FLAMEGPU2 icon indicating copy to clipboard operation
FLAMEGPU2 copied to clipboard

Concurrency/Stream Improvements

Open ptheywood opened this issue 4 years ago • 1 comments

Once #379 is merged, there are still improvements that can be made to the use of streams to improve performance through the use of streams, within a single simulation and when used as part of an ensemble.

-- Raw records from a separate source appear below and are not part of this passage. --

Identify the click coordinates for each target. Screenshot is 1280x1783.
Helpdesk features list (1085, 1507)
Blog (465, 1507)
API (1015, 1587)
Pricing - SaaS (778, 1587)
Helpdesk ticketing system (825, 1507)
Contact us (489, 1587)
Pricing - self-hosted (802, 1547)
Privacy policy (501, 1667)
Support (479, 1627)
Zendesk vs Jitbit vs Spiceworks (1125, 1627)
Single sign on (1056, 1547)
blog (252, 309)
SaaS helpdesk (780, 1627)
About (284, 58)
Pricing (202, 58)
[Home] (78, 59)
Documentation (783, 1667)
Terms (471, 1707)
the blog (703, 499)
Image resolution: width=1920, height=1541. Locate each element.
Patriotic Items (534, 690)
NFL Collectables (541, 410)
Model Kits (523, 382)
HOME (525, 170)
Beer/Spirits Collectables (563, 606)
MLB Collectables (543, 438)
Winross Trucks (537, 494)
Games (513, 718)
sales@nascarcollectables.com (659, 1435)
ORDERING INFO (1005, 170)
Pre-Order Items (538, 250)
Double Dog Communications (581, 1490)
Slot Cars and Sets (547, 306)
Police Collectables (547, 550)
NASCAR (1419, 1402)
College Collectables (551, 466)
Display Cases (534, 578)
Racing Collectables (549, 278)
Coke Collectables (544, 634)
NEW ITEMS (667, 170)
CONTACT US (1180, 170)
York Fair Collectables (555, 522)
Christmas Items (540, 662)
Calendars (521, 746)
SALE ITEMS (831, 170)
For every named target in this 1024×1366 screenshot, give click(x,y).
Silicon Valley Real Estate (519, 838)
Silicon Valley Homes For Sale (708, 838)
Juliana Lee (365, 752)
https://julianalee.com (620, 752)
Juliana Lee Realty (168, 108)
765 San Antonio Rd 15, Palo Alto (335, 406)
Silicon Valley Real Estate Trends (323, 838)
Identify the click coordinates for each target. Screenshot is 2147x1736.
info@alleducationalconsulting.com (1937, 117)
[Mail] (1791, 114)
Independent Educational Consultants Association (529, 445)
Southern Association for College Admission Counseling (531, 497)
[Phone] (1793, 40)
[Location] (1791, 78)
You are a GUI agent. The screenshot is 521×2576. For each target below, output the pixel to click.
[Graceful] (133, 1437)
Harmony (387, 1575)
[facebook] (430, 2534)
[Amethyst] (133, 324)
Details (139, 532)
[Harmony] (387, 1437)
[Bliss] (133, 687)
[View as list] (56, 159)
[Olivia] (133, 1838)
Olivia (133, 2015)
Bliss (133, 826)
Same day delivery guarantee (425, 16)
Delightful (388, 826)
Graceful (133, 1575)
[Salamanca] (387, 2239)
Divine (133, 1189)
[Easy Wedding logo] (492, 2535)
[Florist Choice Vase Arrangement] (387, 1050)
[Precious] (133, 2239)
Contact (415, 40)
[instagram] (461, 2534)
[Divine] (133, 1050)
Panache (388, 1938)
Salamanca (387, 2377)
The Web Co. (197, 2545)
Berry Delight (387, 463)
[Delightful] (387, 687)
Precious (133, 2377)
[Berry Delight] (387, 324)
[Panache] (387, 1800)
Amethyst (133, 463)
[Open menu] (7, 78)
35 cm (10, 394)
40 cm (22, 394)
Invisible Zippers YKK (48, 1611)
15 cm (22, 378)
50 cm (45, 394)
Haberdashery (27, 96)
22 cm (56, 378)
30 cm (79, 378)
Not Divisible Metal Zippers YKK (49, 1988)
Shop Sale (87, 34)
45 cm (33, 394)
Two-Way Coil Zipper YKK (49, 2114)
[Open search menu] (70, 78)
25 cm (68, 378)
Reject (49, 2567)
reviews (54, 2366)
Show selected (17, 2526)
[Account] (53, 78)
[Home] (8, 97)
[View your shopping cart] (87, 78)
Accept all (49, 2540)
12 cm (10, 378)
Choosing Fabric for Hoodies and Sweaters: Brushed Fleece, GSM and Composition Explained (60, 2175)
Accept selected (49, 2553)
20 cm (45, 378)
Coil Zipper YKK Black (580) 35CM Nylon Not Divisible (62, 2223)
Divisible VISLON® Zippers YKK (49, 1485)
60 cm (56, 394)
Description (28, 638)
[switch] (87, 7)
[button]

Some but not all of the potential improvements / outstanding todos

  • Use non-default streams in more places

    • [ ] RandomManager::resizeDeviceArray / RandomManager::resize
    • [ ] CUDAScanCompaction::zero
    • [ ] mapNewRuntimeVariables
    • [ ] the use of various CUDAScatter methods which are currently just passed the default stream (0).
  • [ ] Better ways of passing streams around, where the stream belongs to a simulation (or an ensemble?).

  • [ ] Memory Pinning

    • Async memcpy block unless the memory is pinned.
    • Cannot pin everything, as pinning too much memory can cause systems to lock up (by preventing the OS from paging anything)
  • [ ] _async variants of some methods (i.e. some CUDAScatter methods)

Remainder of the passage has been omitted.